MR. HARDIE raised the money on his scrip, and at great inconvenience, for he was holding on five hundred thousand pounds' worth of old Turkish Bonds over an unfavourable settling day, and wanted every shilling to pay his broker. If they did not rise by next settling day, he was a beggar. However, being now a desperate gamester, and throwing for his last stake, he borrowed this sum, and took it within a heavy heart to his appointment with Skinner. Skinner never came. Mr. Hardie waited till one o'clock. Two o'clock. No Skinner. Mr. Hardie went home hugging his five hundred pounds, but very uneasy. Next day he consulted Peggy. She shook her head, and said it looked very ugly. Skinner had most likely got angrier and angrier with thinking on the assault. "You will never see him again till the day of the trial: and then he will go down and bear false witness against you. Why not leave the country?"
"How can I, simpleton? My money is all locked up in the bargains. No, I'm tied, tied to the stake; I'll fight to the last: and, if I'm defeated and disgraced, I'll die, and end it."

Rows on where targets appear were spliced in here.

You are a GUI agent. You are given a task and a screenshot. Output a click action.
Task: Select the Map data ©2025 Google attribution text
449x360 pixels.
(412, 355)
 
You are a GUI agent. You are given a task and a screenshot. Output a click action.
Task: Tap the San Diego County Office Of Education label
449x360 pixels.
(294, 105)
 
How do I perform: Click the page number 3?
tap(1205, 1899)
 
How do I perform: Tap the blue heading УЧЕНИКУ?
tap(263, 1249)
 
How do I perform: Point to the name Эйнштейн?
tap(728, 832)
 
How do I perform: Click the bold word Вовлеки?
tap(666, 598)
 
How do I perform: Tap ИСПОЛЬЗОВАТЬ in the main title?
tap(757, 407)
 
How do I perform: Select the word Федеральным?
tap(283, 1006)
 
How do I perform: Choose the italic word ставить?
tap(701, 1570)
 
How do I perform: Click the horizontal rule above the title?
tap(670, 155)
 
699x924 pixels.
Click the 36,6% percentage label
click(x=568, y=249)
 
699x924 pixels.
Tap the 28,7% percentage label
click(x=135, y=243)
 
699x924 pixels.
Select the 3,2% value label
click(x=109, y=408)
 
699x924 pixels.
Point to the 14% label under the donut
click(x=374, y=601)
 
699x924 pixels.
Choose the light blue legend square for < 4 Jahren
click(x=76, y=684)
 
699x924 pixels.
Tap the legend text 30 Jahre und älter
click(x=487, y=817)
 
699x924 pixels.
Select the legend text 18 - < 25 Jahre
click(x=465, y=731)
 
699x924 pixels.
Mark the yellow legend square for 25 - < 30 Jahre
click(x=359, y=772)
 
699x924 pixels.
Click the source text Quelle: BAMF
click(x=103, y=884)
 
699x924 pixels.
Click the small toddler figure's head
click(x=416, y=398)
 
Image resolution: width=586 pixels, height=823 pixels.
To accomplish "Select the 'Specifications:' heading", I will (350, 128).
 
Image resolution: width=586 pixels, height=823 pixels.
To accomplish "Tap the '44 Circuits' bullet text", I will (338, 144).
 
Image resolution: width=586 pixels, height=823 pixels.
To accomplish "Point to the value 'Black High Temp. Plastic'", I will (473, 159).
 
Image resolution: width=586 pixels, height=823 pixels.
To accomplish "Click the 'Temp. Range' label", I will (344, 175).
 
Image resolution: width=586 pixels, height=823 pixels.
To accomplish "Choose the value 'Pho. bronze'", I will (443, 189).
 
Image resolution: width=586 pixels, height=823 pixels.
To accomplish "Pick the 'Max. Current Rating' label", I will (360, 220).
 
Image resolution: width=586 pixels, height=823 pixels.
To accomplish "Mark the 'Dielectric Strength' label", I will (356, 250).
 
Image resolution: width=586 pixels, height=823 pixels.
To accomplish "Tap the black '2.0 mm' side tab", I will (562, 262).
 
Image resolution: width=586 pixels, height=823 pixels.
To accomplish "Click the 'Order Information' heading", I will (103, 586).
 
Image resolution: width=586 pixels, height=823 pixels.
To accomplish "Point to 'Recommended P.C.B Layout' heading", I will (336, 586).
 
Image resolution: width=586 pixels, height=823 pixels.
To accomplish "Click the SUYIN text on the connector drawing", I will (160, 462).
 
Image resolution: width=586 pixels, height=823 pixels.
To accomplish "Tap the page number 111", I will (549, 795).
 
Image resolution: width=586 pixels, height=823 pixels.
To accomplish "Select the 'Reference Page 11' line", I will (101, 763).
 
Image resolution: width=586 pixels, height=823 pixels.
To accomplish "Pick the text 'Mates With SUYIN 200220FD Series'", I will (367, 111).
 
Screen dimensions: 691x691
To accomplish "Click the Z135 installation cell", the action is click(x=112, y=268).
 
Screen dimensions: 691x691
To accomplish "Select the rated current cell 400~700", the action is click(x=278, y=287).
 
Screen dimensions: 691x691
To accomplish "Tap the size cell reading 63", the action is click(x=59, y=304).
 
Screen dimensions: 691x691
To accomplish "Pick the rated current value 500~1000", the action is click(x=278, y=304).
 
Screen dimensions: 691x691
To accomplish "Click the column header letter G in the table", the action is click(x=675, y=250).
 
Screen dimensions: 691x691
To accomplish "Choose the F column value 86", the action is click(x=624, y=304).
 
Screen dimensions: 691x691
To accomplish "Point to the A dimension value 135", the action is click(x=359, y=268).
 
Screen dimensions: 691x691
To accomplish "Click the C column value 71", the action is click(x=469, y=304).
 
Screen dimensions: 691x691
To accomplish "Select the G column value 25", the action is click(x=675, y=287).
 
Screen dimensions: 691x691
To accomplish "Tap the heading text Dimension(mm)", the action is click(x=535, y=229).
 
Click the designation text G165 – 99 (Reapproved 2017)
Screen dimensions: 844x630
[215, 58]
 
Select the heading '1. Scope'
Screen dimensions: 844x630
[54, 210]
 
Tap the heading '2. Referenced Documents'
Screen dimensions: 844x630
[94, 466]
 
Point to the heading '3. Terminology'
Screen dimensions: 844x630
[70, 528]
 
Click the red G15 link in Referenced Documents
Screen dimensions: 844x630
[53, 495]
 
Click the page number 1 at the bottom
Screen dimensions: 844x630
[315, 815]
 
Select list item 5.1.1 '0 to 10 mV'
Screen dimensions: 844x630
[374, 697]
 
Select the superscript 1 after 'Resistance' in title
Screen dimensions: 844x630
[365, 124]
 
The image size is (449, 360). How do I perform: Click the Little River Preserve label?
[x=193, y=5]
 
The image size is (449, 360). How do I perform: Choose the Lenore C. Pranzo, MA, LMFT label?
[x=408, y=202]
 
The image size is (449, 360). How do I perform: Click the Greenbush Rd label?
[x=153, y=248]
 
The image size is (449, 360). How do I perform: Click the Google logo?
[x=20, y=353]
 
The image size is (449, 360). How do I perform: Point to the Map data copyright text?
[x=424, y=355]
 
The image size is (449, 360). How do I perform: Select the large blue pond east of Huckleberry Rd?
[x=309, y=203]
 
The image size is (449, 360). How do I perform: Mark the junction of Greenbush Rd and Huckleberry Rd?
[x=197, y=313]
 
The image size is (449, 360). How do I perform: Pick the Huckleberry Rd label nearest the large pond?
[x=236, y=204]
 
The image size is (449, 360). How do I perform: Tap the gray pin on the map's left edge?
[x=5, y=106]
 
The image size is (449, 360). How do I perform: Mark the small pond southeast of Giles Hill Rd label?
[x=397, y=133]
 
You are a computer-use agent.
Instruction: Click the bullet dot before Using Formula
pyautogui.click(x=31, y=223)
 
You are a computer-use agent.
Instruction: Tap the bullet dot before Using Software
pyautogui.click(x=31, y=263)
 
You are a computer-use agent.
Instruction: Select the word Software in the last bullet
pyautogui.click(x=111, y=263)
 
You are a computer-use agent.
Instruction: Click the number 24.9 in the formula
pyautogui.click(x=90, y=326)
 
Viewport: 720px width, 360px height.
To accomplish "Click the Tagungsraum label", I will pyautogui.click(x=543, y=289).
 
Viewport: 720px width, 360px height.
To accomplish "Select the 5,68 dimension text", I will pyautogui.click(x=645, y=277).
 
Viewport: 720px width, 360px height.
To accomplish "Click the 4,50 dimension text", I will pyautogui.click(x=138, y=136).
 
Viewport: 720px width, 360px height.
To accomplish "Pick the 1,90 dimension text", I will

Peggy implored him not to talk so. "I've been down to the court," said she softly, "to see what it is like. There's a great hall; and he must pass through that to get into the little places where they try 'em. Let me be in that hall with the five hundred pounds, and I promise you he shall never appear against you. We will both go; you with the money, I with my woman's tongue."
He gave her his hand like a shaky monarch, and said she had more wit than he had.
Mr. Heathfield, who had contrived to postpone Hardie _v._ Hardie six times in spite of Compton, could not hurry it on now with his co-operation. It hung fire from some cause or another a good fortnight: and in this fortnight Hardie senior endured the tortures of suspense. Skinner made no sign. At last, there stood upon the paper for next day, a short case of disputed contract, and Hardie _v._ Hardie.
Now, this day, I must premise, was to settle the whole lawsuit: for while trial of the issue was being postponed and postponed, the legal question had been argued and disposed of. The very Queen's counsel, unfavourable to the suit, was briefed with Garrow's views, and delivered them in court with more skill, clearness, and effect than Garrow ever could; then sat down, and whispered over rather contemptuously to Mr. Compton, "That is your argument, I think."
"And admirably put," whispered the attorney, in reply.
"Well; now hear Saunders knock it to pieces."